TASK OBJECTIVE
Gather every line of the material below that contains the word "entry", and copy each of those lines in full.

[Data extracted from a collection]

>> Start

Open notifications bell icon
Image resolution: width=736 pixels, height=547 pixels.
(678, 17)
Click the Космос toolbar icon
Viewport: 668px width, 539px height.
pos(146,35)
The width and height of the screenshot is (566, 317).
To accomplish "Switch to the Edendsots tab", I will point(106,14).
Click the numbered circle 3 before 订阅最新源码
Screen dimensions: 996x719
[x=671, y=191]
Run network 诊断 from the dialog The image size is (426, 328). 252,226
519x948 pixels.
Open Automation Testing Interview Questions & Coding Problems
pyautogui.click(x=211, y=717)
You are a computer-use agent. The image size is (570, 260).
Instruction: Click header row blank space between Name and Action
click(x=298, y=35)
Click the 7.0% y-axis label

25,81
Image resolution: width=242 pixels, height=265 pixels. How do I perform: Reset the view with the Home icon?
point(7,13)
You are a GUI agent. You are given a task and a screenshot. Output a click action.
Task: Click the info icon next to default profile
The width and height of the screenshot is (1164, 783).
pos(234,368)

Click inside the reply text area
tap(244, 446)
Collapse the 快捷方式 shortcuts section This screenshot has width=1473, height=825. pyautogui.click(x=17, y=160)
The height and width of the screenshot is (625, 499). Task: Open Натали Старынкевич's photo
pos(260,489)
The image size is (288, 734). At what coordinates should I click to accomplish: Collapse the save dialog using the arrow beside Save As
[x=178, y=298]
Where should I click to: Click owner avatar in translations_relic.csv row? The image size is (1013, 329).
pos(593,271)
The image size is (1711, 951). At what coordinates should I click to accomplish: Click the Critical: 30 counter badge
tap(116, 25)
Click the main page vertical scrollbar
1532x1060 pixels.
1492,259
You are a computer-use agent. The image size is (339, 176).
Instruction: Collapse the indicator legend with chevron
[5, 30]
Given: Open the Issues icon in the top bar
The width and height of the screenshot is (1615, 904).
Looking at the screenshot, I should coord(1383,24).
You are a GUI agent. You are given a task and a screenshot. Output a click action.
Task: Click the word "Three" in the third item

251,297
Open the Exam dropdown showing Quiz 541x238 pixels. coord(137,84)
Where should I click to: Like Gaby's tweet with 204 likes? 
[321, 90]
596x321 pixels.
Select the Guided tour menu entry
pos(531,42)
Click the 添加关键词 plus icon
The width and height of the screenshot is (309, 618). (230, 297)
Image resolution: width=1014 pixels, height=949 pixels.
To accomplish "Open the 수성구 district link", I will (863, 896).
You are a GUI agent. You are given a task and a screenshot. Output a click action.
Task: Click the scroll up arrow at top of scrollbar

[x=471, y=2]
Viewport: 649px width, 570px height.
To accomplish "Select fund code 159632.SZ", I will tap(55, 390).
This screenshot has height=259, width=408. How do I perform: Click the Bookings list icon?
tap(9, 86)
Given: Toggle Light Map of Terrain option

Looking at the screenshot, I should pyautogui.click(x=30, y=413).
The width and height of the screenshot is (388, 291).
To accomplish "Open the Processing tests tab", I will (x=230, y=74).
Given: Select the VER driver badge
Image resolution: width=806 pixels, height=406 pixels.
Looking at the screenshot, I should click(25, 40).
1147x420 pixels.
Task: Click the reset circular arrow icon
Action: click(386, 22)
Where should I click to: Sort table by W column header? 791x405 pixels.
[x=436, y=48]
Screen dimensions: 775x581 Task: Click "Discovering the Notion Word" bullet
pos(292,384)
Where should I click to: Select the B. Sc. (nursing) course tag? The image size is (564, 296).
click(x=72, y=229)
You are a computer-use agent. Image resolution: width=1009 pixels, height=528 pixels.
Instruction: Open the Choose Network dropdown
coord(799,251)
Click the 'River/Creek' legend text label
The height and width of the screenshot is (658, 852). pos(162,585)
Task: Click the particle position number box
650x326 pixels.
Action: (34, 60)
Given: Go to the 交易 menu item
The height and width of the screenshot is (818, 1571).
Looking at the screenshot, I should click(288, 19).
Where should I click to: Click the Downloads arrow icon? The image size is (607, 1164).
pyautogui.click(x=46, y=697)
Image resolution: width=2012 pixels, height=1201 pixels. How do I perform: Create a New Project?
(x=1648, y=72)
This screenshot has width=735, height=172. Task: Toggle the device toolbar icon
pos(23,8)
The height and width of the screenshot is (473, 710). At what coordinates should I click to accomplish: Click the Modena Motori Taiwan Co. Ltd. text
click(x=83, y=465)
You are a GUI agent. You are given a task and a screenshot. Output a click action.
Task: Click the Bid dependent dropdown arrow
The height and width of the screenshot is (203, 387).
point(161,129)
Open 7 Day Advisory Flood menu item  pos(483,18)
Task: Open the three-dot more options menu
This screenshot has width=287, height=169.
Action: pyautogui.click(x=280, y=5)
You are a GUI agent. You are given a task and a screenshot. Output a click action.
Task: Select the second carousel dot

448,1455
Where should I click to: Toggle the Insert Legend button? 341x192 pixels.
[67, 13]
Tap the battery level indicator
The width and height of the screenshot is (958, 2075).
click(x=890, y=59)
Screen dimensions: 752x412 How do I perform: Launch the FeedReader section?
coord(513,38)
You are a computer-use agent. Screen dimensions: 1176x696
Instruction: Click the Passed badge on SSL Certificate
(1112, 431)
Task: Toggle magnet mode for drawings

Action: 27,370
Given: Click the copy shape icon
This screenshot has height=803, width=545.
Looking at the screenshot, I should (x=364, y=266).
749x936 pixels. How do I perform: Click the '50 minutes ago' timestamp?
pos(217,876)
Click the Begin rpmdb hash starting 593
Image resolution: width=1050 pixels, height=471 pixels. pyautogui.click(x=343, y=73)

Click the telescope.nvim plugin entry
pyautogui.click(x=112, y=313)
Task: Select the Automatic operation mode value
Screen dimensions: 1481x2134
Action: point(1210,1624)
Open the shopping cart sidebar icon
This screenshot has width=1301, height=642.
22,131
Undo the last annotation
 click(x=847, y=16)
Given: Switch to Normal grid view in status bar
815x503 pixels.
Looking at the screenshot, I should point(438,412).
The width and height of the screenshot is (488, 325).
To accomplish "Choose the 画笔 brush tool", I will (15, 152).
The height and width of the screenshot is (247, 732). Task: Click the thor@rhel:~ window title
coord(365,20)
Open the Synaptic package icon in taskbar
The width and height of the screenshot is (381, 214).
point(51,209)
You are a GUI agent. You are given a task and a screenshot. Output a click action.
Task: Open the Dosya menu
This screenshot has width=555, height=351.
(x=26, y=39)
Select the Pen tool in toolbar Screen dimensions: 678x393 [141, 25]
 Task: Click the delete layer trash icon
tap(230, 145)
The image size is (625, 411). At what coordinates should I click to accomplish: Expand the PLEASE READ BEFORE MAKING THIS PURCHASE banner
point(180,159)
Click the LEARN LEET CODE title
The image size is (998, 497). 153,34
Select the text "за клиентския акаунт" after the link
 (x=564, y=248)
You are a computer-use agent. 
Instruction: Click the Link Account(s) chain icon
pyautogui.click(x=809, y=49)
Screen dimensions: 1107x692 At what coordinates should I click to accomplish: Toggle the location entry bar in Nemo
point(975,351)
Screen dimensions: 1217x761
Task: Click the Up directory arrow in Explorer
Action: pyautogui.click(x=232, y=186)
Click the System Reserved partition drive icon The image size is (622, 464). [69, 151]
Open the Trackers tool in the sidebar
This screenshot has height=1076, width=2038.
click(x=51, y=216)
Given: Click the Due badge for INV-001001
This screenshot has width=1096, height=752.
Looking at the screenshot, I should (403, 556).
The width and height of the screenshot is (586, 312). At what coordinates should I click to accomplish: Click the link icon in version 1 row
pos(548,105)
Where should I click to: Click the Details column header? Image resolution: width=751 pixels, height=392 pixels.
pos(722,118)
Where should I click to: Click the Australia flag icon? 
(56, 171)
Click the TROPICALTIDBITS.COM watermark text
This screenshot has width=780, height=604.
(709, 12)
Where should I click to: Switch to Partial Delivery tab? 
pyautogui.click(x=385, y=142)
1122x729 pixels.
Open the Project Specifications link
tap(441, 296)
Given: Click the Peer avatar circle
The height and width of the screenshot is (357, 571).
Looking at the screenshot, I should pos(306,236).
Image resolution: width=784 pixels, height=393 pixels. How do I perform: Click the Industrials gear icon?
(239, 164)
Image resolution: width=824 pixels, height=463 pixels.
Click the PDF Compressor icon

>> End

FULL SOLUTION
Select the Guided tour menu entry
Click the telescope.nvim plugin entry
Screen dimensions: 1107x692 At what coordinates should I click to accomplish: Toggle the location entry bar in Nemo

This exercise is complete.